Data excerpts:
○ ○ ○
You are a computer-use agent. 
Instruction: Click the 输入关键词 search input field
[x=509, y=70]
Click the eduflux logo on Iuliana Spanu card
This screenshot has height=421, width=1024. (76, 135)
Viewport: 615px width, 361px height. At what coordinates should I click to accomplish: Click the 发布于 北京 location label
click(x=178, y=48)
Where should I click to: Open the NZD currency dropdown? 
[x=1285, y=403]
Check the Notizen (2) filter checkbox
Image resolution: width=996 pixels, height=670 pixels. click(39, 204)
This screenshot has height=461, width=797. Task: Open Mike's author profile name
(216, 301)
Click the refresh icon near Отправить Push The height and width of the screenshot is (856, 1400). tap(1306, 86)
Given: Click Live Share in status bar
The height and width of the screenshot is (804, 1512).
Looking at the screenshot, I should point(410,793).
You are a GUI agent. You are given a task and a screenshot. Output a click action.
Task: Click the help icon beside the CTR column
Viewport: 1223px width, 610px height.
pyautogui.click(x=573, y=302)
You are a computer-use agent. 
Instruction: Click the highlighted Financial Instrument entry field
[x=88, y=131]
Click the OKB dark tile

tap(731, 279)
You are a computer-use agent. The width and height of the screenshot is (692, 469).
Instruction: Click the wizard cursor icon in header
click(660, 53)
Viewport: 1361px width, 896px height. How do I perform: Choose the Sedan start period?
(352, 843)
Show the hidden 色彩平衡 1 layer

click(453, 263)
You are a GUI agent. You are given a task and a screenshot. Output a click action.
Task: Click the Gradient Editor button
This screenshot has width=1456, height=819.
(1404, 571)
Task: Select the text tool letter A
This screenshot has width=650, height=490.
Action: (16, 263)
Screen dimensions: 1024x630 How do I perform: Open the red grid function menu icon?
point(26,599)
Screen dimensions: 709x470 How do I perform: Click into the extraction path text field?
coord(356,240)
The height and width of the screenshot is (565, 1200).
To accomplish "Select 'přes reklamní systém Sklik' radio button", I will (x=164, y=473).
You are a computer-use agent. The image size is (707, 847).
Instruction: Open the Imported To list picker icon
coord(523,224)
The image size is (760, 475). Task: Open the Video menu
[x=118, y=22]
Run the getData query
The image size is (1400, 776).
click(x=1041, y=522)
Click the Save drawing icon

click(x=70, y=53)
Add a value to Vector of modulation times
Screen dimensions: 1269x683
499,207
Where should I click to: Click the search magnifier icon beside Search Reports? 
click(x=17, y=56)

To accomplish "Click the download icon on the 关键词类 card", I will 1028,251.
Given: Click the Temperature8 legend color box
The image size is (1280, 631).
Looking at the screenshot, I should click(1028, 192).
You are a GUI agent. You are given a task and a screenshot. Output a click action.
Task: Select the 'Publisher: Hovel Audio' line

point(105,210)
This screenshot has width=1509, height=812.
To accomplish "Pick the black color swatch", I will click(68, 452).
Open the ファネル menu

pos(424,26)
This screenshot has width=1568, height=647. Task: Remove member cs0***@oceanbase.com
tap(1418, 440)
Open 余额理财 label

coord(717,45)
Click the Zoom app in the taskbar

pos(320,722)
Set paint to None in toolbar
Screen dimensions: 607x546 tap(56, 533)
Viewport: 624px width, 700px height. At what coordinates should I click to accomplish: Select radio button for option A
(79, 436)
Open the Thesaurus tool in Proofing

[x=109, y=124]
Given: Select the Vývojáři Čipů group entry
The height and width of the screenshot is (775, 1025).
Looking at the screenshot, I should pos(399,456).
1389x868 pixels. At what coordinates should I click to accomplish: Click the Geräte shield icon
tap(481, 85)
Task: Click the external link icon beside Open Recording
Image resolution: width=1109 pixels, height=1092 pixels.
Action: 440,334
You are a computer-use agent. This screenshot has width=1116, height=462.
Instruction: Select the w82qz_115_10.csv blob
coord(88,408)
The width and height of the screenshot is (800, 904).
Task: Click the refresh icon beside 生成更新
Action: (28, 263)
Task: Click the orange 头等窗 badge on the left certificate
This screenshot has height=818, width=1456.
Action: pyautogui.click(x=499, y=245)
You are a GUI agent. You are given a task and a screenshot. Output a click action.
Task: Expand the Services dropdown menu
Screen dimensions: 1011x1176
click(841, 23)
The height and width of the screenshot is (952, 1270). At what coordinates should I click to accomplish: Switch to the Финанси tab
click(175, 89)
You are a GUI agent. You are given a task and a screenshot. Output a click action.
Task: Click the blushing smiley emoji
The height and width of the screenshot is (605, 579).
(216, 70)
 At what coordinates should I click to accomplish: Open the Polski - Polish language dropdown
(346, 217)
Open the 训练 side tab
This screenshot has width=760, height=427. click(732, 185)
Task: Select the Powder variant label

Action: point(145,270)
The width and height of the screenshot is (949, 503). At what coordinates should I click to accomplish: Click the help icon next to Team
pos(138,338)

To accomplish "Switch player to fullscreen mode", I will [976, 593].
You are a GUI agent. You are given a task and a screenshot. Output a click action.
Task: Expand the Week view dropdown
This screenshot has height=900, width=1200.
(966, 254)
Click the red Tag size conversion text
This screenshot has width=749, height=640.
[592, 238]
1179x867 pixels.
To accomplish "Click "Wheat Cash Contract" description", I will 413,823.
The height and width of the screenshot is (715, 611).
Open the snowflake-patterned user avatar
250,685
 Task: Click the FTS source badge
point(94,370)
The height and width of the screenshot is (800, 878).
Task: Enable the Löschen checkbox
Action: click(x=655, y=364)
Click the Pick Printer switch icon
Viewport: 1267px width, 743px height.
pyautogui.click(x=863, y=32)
○ ○ ○
- _EXERCISE DIRECTIONS_: The goal is a faithful transcription of every entry above.

- _EXERCISE ANSWER_:
You are a computer-use agent. 
Instruction: Click the 输入关键词 search input field
[x=509, y=70]
Click the eduflux logo on Iuliana Spanu card
This screenshot has height=421, width=1024. (76, 135)
Viewport: 615px width, 361px height. At what coordinates should I click to accomplish: Click the 发布于 北京 location label
click(x=178, y=48)
Where should I click to: Open the NZD currency dropdown? 
[x=1285, y=403]
Check the Notizen (2) filter checkbox
Image resolution: width=996 pixels, height=670 pixels. click(39, 204)
This screenshot has height=461, width=797. Task: Open Mike's author profile name
(216, 301)
Click the refresh icon near Отправить Push The height and width of the screenshot is (856, 1400). tap(1306, 86)
Given: Click Live Share in status bar
The height and width of the screenshot is (804, 1512).
Looking at the screenshot, I should point(410,793).
You are a GUI agent. You are given a task and a screenshot. Output a click action.
Task: Click the help icon beside the CTR column
Viewport: 1223px width, 610px height.
pyautogui.click(x=573, y=302)
You are a computer-use agent. 
Instruction: Click the highlighted Financial Instrument entry field
[x=88, y=131]
Click the OKB dark tile

tap(731, 279)
You are a computer-use agent. The width and height of the screenshot is (692, 469).
Instruction: Click the wizard cursor icon in header
click(660, 53)
Viewport: 1361px width, 896px height. How do I perform: Choose the Sedan start period?
(352, 843)
Show the hidden 色彩平衡 1 layer

click(453, 263)
You are a GUI agent. You are given a task and a screenshot. Output a click action.
Task: Click the Gradient Editor button
This screenshot has width=1456, height=819.
(1404, 571)
Task: Select the text tool letter A
This screenshot has width=650, height=490.
Action: (16, 263)
Screen dimensions: 1024x630 How do I perform: Open the red grid function menu icon?
point(26,599)
Screen dimensions: 709x470 How do I perform: Click into the extraction path text field?
coord(356,240)
The height and width of the screenshot is (565, 1200).
To accomplish "Select 'přes reklamní systém Sklik' radio button", I will (x=164, y=473).
You are a computer-use agent. The image size is (707, 847).
Instruction: Open the Imported To list picker icon
coord(523,224)
The image size is (760, 475). Task: Open the Video menu
[x=118, y=22]
Run the getData query
The image size is (1400, 776).
click(x=1041, y=522)
Click the Save drawing icon

click(x=70, y=53)
Add a value to Vector of modulation times
Screen dimensions: 1269x683
499,207
Where should I click to: Click the search magnifier icon beside Search Reports? 
click(x=17, y=56)

To accomplish "Click the download icon on the 关键词类 card", I will 1028,251.
Given: Click the Temperature8 legend color box
The image size is (1280, 631).
Looking at the screenshot, I should click(1028, 192).
You are a GUI agent. You are given a task and a screenshot. Output a click action.
Task: Select the 'Publisher: Hovel Audio' line

point(105,210)
This screenshot has width=1509, height=812.
To accomplish "Pick the black color swatch", I will click(68, 452).
Open the ファネル menu

pos(424,26)
This screenshot has width=1568, height=647. Task: Remove member cs0***@oceanbase.com
tap(1418, 440)
Open 余额理财 label

coord(717,45)
Click the Zoom app in the taskbar

pos(320,722)
Set paint to None in toolbar
Screen dimensions: 607x546 tap(56, 533)
Viewport: 624px width, 700px height. At what coordinates should I click to accomplish: Select radio button for option A
(79, 436)
Open the Thesaurus tool in Proofing

[x=109, y=124]
Given: Select the Vývojáři Čipů group entry
The height and width of the screenshot is (775, 1025).
Looking at the screenshot, I should pos(399,456).
1389x868 pixels. At what coordinates should I click to accomplish: Click the Geräte shield icon
tap(481, 85)
Task: Click the external link icon beside Open Recording
Image resolution: width=1109 pixels, height=1092 pixels.
Action: 440,334
You are a computer-use agent. This screenshot has width=1116, height=462.
Instruction: Select the w82qz_115_10.csv blob
coord(88,408)
The width and height of the screenshot is (800, 904).
Task: Click the refresh icon beside 生成更新
Action: (28, 263)
Task: Click the orange 头等窗 badge on the left certificate
This screenshot has height=818, width=1456.
Action: pyautogui.click(x=499, y=245)
You are a GUI agent. You are given a task and a screenshot. Output a click action.
Task: Expand the Services dropdown menu
Screen dimensions: 1011x1176
click(841, 23)
The height and width of the screenshot is (952, 1270). At what coordinates should I click to accomplish: Switch to the Финанси tab
click(175, 89)
You are a GUI agent. You are given a task and a screenshot. Output a click action.
Task: Click the blushing smiley emoji
The height and width of the screenshot is (605, 579).
(216, 70)
 At what coordinates should I click to accomplish: Open the Polski - Polish language dropdown
(346, 217)
Open the 训练 side tab
This screenshot has width=760, height=427. click(732, 185)
Task: Select the Powder variant label

Action: point(145,270)
The width and height of the screenshot is (949, 503). At what coordinates should I click to accomplish: Click the help icon next to Team
pos(138,338)

To accomplish "Switch player to fullscreen mode", I will [976, 593].
You are a GUI agent. You are given a task and a screenshot. Output a click action.
Task: Expand the Week view dropdown
This screenshot has height=900, width=1200.
(966, 254)
Click the red Tag size conversion text
This screenshot has width=749, height=640.
[592, 238]
1179x867 pixels.
To accomplish "Click "Wheat Cash Contract" description", I will 413,823.
The height and width of the screenshot is (715, 611).
Open the snowflake-patterned user avatar
250,685
 Task: Click the FTS source badge
point(94,370)
The height and width of the screenshot is (800, 878).
Task: Enable the Löschen checkbox
Action: click(x=655, y=364)
Click the Pick Printer switch icon
Viewport: 1267px width, 743px height.
pyautogui.click(x=863, y=32)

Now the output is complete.